◆ Your instructions
Go through the entries below and copy each line containing the word "agent".

[Stored data entries]
_ _ _ _ _ _ _

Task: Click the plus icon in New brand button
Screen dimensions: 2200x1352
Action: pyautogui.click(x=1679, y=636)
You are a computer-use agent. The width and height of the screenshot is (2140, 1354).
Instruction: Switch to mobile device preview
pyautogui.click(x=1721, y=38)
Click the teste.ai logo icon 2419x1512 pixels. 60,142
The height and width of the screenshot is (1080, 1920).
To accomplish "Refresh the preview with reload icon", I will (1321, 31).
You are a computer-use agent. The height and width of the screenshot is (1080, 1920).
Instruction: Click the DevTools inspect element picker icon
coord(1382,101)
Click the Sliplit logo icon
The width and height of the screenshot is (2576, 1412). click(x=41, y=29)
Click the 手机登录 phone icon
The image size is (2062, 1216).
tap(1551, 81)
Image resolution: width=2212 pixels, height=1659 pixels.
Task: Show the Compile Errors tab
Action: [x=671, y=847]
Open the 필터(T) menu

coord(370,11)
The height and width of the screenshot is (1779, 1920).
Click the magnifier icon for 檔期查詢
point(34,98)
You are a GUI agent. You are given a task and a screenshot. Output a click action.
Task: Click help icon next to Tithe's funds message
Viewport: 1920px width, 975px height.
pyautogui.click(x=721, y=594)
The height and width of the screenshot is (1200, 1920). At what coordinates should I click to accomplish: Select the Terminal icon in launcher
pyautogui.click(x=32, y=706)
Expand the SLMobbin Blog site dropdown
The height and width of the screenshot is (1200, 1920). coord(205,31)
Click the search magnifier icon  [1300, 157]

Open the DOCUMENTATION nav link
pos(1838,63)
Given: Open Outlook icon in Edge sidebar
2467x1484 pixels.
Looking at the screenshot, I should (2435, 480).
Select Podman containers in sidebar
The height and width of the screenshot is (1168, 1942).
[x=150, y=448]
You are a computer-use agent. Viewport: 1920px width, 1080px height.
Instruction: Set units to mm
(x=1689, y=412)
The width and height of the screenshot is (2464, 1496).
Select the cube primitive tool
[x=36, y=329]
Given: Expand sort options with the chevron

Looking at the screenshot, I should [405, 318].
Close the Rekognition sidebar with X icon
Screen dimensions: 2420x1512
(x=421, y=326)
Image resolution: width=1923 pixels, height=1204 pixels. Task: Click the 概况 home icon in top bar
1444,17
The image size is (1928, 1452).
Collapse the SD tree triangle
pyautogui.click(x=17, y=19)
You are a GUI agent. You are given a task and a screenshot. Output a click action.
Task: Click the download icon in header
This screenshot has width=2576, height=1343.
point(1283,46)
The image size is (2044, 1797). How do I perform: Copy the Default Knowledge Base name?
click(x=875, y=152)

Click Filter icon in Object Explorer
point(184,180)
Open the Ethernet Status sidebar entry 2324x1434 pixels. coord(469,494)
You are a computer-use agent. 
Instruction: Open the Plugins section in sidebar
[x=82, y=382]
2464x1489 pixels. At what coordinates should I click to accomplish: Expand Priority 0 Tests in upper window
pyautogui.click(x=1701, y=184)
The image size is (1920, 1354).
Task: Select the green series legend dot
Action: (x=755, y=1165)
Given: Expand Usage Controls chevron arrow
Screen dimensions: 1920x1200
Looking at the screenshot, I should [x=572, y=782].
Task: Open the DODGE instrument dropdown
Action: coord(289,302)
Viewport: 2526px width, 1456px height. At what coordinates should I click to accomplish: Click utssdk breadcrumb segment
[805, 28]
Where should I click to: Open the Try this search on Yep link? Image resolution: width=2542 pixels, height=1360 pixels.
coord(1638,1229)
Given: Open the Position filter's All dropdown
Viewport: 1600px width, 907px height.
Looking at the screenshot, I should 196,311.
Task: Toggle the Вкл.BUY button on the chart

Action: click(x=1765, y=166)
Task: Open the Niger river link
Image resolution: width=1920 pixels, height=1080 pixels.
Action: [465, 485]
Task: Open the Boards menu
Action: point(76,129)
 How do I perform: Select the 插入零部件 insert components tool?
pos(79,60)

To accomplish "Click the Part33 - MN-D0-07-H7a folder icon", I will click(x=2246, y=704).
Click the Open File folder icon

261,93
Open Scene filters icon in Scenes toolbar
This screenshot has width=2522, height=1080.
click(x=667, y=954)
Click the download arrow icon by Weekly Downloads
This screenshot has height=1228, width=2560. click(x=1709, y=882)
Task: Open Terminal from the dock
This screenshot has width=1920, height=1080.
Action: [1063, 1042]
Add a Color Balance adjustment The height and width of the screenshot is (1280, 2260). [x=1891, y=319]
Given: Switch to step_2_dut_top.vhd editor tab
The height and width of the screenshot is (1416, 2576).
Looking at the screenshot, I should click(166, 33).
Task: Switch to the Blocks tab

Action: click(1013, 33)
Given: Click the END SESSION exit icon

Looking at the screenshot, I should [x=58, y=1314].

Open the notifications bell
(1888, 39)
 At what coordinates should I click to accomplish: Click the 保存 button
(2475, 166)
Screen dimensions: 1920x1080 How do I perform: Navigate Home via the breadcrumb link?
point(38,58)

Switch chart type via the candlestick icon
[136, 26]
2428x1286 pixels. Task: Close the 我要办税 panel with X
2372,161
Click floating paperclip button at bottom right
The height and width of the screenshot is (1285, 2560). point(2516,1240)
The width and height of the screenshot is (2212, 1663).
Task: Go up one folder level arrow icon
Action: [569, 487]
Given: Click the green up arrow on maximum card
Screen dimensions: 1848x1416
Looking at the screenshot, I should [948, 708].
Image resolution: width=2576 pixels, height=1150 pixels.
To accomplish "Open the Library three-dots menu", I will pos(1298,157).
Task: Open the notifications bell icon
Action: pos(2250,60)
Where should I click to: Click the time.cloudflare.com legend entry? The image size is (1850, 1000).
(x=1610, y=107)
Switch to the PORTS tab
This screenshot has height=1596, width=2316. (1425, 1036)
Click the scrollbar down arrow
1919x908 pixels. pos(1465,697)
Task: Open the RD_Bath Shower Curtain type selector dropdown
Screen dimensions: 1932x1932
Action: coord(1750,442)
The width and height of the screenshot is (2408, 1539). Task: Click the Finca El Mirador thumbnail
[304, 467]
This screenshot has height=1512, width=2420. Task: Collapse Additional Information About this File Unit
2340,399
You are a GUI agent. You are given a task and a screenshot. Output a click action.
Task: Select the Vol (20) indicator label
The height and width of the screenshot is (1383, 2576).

_ _ _ _ _ _ _

◆ Result for this task
You are a computer-use agent. The width and height of the screenshot is (2140, 1354).
You are a computer-use agent. The height and width of the screenshot is (1080, 1920).
You are a GUI agent. You are given a task and a screenshot. Output a click action.
You are a computer-use agent. Viewport: 1920px width, 1080px height.
You are a GUI agent. You are given a task and a screenshot. Output a click action.
You are a computer-use agent. 
You are a GUI agent. You are given a task and a screenshot. Output a click action.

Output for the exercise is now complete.